- **SOURCE EXTRACT**
--- BEGIN ---

Local jurisdiction · Riverside County
Temecula Zoning, Planning & Building Codes
What you can build in Temecula depends on its local zoning and planning code, layered on the California Building Standards Code. Ask GoCodebook about any Temecula address.
Key points
Last reviewed: July 3, 2026
Overview
Temecula’s land-use rules are codified in the city’s development code (Title 17 of the Municipal Code), which organizes the zoning map, zoning districts, development rules, specific plans and overlays, and permit procedures into a single local ordinance framework (Title 17 / “development code”). The code establishes residential, commercial/office/industrial, public/institutional and several overlay/planned‑development district families, and then layers citywide standards (setbacks, height, lot coverage, parking, objective design standards) and project review procedures on top of those districts. This page explains where to find the rules, what the main district families and standards are, how Temecula processes permits, and how state housing laws (ADU rules, SB 9, density bonus/supportive‑housing treatment) are implemented locally — with pointers to the controlling code sections so you can dive into the exact text.
How Temecula's code is organized
- The city calls Title 17 its development code and defines that phrase in the ordinance: the development code refers to Title 17 of the Municipal Code § 17.01.090 .
- The code explicitly preserves other regulations and applies the most‑restrictive rule when multiple rules conflict § 17.01.060 .
- Specific plans are implemented under the Specific Plan (SP) chapter; adoption and required content for specific plans are in § 17.16.010–§ 17.16.040 (approval procedures / content / effect) .
- Planned Development Overlays (PDOs) and other overlays live in Chapter 17.22; the code lists existing PDOs and explains how PDOs modify underlying standards § 17.22.050–§ 17.22.070 .
- Permit and procedural rules (application completeness, appeals, determinations) are in the procedure chapters — see § 17.03.020 (interpretations), § 17.03.030 (applications/fees/complete application) and related appeal rules § 17.03.090 .
Practical navigation tip: use the chapter numbers shown above to jump to the topic you need (e.g., development plans in § 17.05.010, residential districts in § 17.06.010–§ 17.06.040, PDOs in Chapter 17.22).
Zoning district families (citywide)
Temecula organizes districts into families; below are the primary families and where the code describes them.

--- END ---

- **DATA RECORDS**
--- BEGIN ---

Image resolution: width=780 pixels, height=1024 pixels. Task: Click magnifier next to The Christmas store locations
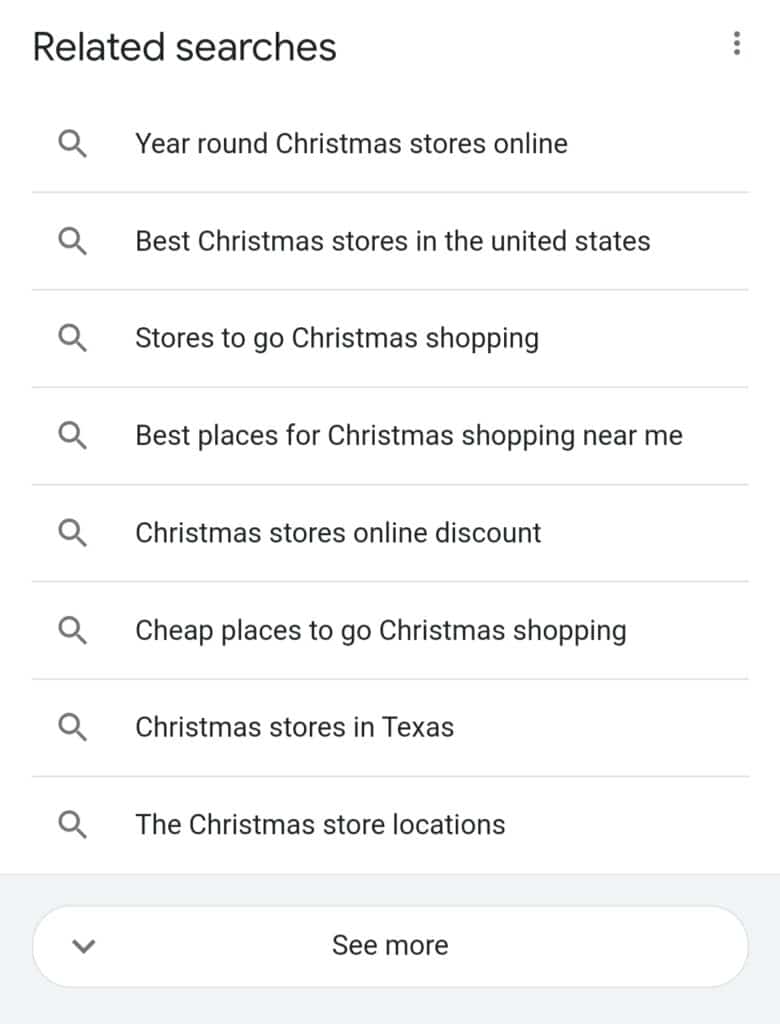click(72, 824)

--- END ---
--- BEGIN ---

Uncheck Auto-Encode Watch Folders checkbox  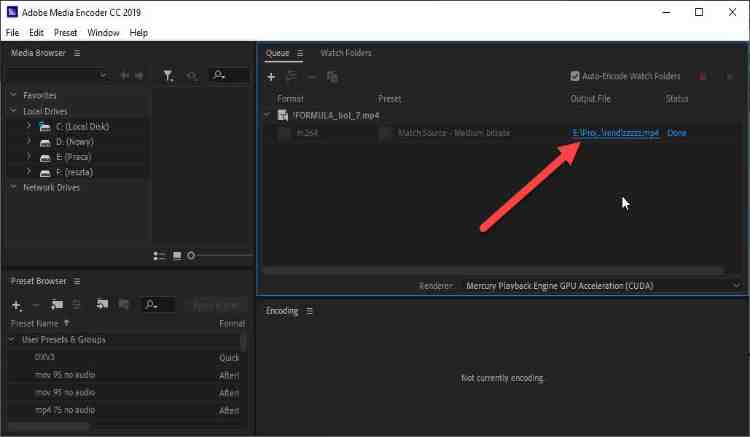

--- END ---

- **TASKS TO PERFORM**
a) According to the Temecula zoning page, which title of the Municipal Code holds the city's development code?
b) Print the passage of the Temecula zoning page starting at "Practical navigation tip: use" and ending at "in Chapter 17.22).".
c) Carry on the Temecula zoning page from the point where it stops.
The records are separate from the Temecula zoning page.

- **ANSWERS PER TASK**
a) Title 17.

b)
Practical navigation tip: use the chapter numbers shown above to jump to the topic you need (e.g., development plans in § 17.05.010, residential districts in § 17.06.010–§ 17.06.040, PDOs in Chapter 17.22).

c)
- Residential districts — Temecula’s residential family includes HR (Hillside Residential), RR (Rural Residential), VL (Very Low Density), L‑1 and L‑2 (Low Density variants), LM (Low‑Medium), M (Medium) and H (High Density). The code describes the purpose, minimum lot sizes/density ranges and related rules in § 17.06.020 and summarizes numeric development standards in Table 17.06.040 / § 17.06.040 .
- Example programmatic rules: the HR district is for very low‑density hillside lots (minimum ten net acres) § 17.06.020(A) ; the H district targets multi‑family with target densities and no minimum lot size § 17.06.020(G) .
- Commercial / Office / Industrial districts — neighborhood, community, highway/tourist, service commercial and Professional Office (PO) are described at the start of Chapter 17.08; rules for these districts and their development standards (yard areas, FAR targets, maximum heights) appear in § 17.08.020 and Table 17.08.040B .
- Public / Institutional (PI) — permitted uses, and a development‑standards table (minimum lot size, setbacks, maximum lot coverage and FAR) are in § 17.12.030–§ 17.12.040 (see Table 17.12.040) .
- Specific Plan (SP) and Planned Development Overlay (PDO) — these overlay/flexible district tools are in § 17.16.010 (specific plans) and Chapter 17.22 (PDOs). PDOs keep the underlying zoning but allow modifications through PDO standards and approved matrices; the code lists adopted PDOs (e.g., PDO‑5, PDO‑6 etc.) and explains amendment and approval rules § 17.22.040–§ 17.22.070 .
- Special/other districts: Tribal Trust lands (Chapter 17.13) and other named PDOs and Specific Plans are individually codified; check the zoning map tied to Title 17 for parcel‑level designations § 17.13.010 and the PDO listings § 17.22.070 .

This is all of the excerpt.